**Fragmento del texto:**

La identificación primaria designa el desplazamiento de investiduras que reúnen en un
todo al objeto con el yo, en un esfuerzo por saldar la diferencia entre ambos, al
constituir al yo según lo puesto en el objeto como modelo-ideal. La identificación
primaria reúne, antes de que surjan las diferencias, a la elección objetal anaclítica con
la narcisista, y la investidura del objeto es la misma que la del yo; el amor hacia el
objeto es indiscernible del amor al propio yo. Así como en un momento previo fuente y
objeto coincidían, ahora la coincidencia se da entre yo y objeto placiente, por obra de
la identificación.
Recordemos que Freud en numerosos textos se refirió a la identificación como un tipo
de pensamiento, incluyéndola dentro de aquellos actos psíquicos puramente internos
de los que hablamos cuando nos referimos al tema. Se trata de un acto interior que
produce un yo que es investido con interés y narcisismo.

Ahora bien, las pulsiones autoeróticas son iniciales, primordiales; por tanto, algo tiene que
agregarse al autoerotismo, una nueva acción psíquica, para que el narcisismo se consti-
tuya. (Freud, 1914c, pág. 74)

Tanto la ligadura entre las zonas erógenas, de cuya apertura y carácter autoerótico
nos ocupamos en el capítulo anterior, como la identificación con un objeto creado a
partir de la síntesis pulsional derivan de un proceso interior, acto psíquico,
pensamiento inconsciente. Dichos pensamientos inconcientes implican
desplazamientos pulsionales que tienen como requisito la constitución de huellas
mnémicas entre las cuales se producirán los desplazamientos pulsionales. Como
hemos visto, este es el momento en que se establecen los nexos entre las primeras
huellas mnémicas; es, por lo tanto, el momento inaugural de ese acto psíquico que
llamamos narcisismo.

**Listado de datos:**
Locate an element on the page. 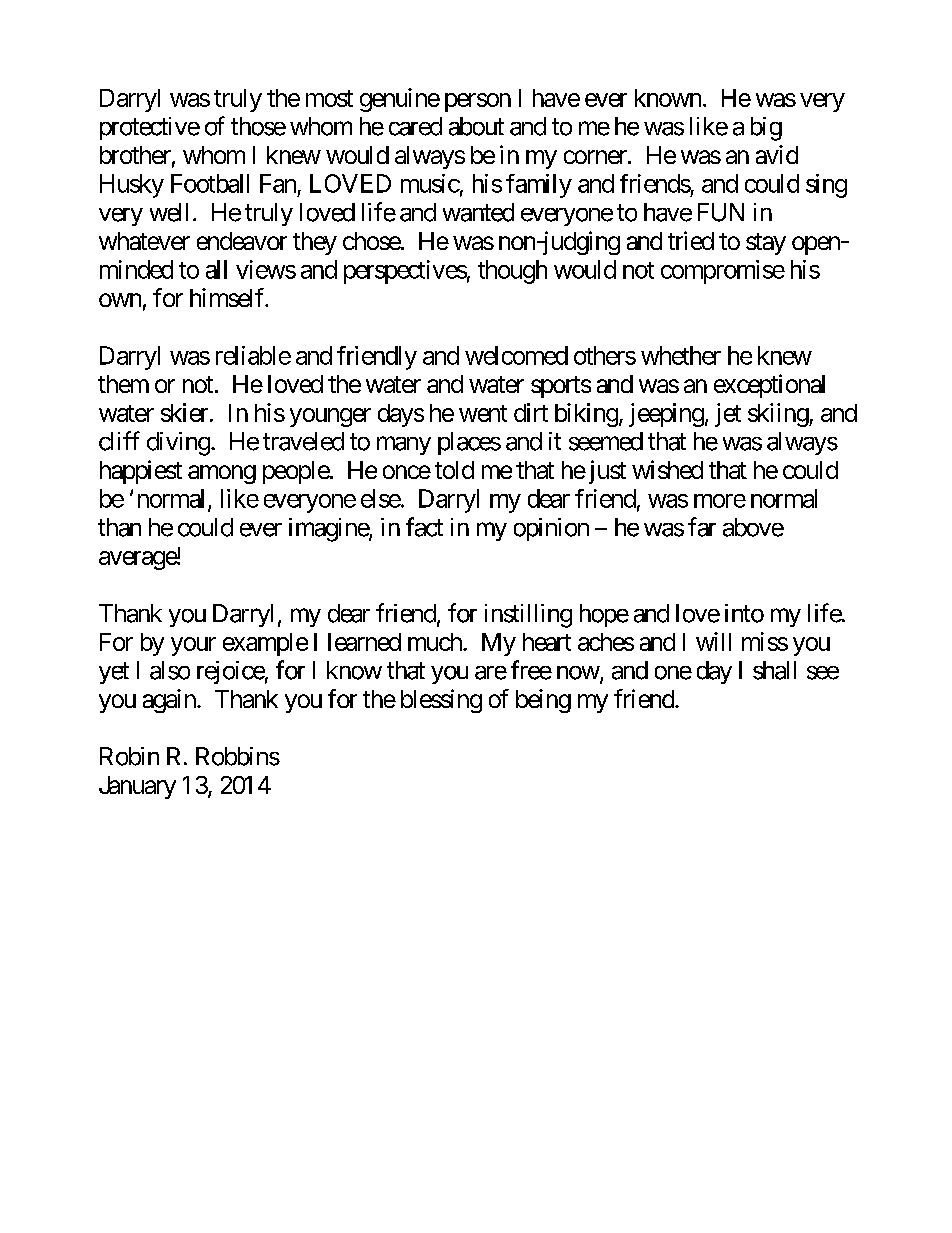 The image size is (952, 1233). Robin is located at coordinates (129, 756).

---

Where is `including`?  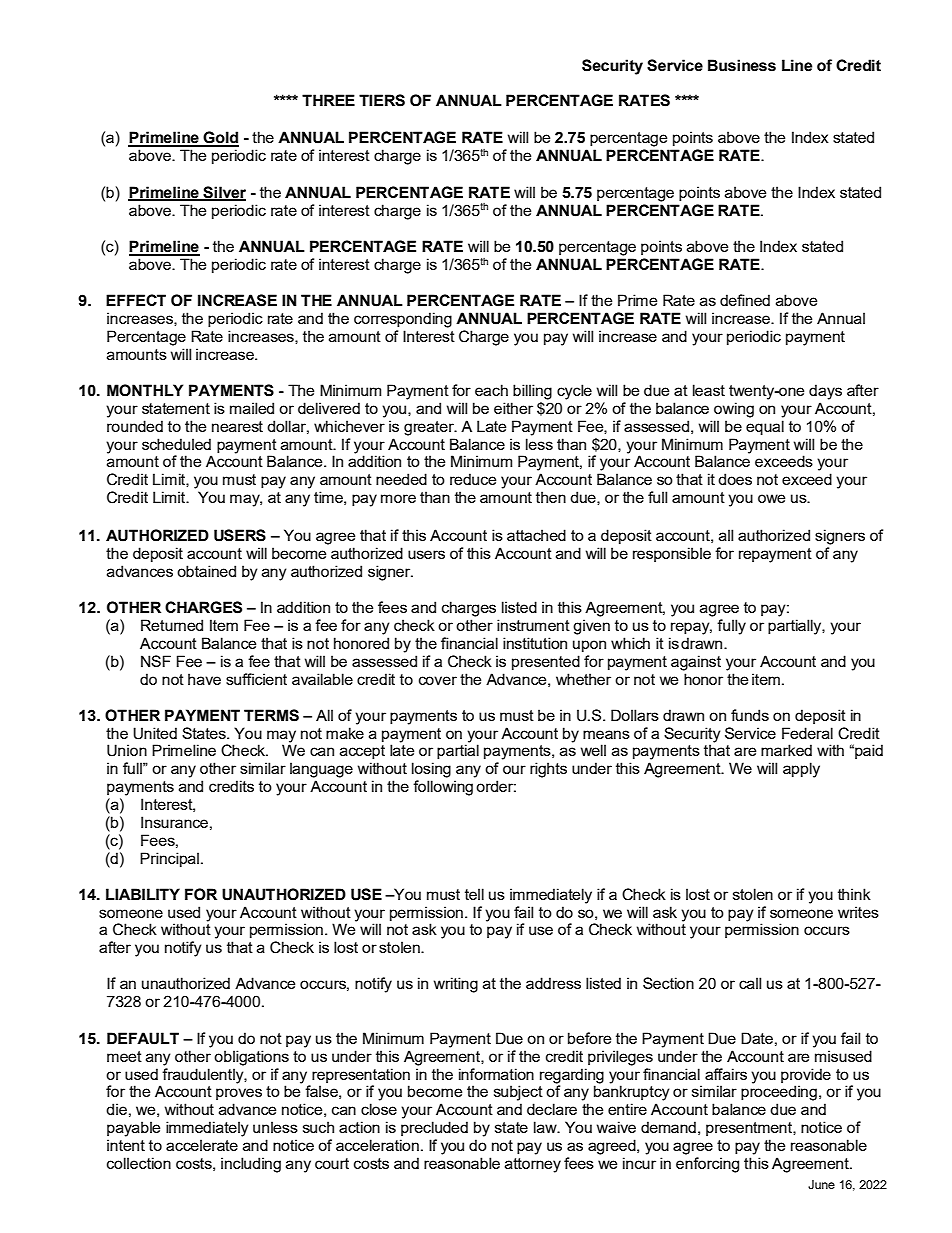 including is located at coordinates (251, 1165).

**Tareas a realizar:**
1 > Copia del fragmento sobre la identificación el pasaje que va desde "Recordemos que Freud" hasta "1914c, pág. 74)", ambos incluidos.
2 > Enumera las denominaciones con que el fragmento sobre la identificación nombra aquello de lo que derivan tanto la ligadura entre las zonas erógenas como la identificación con un objeto.
El material no hace falta para nada de lo que sigue.

**Respuestas por tarea:**
1 >
Recordemos que Freud en numerosos textos se refirió a la identificación como un tipo
de pensamiento, incluyéndola dentro de aquellos actos psíquicos puramente internos
de los que hablamos cuando nos referimos al tema. Se trata de un acto interior que
produce un yo que es investido con interés y narcisismo.

Ahora bien, las pulsiones autoeróticas son iniciales, primordiales; por tanto, algo tiene que
agregarse al autoerotismo, una nueva acción psíquica, para que el narcisismo se consti-
tuya. (Freud, 1914c, pág. 74)

2 >
- proceso interior
- acto psíquico
- pensamiento inconsciente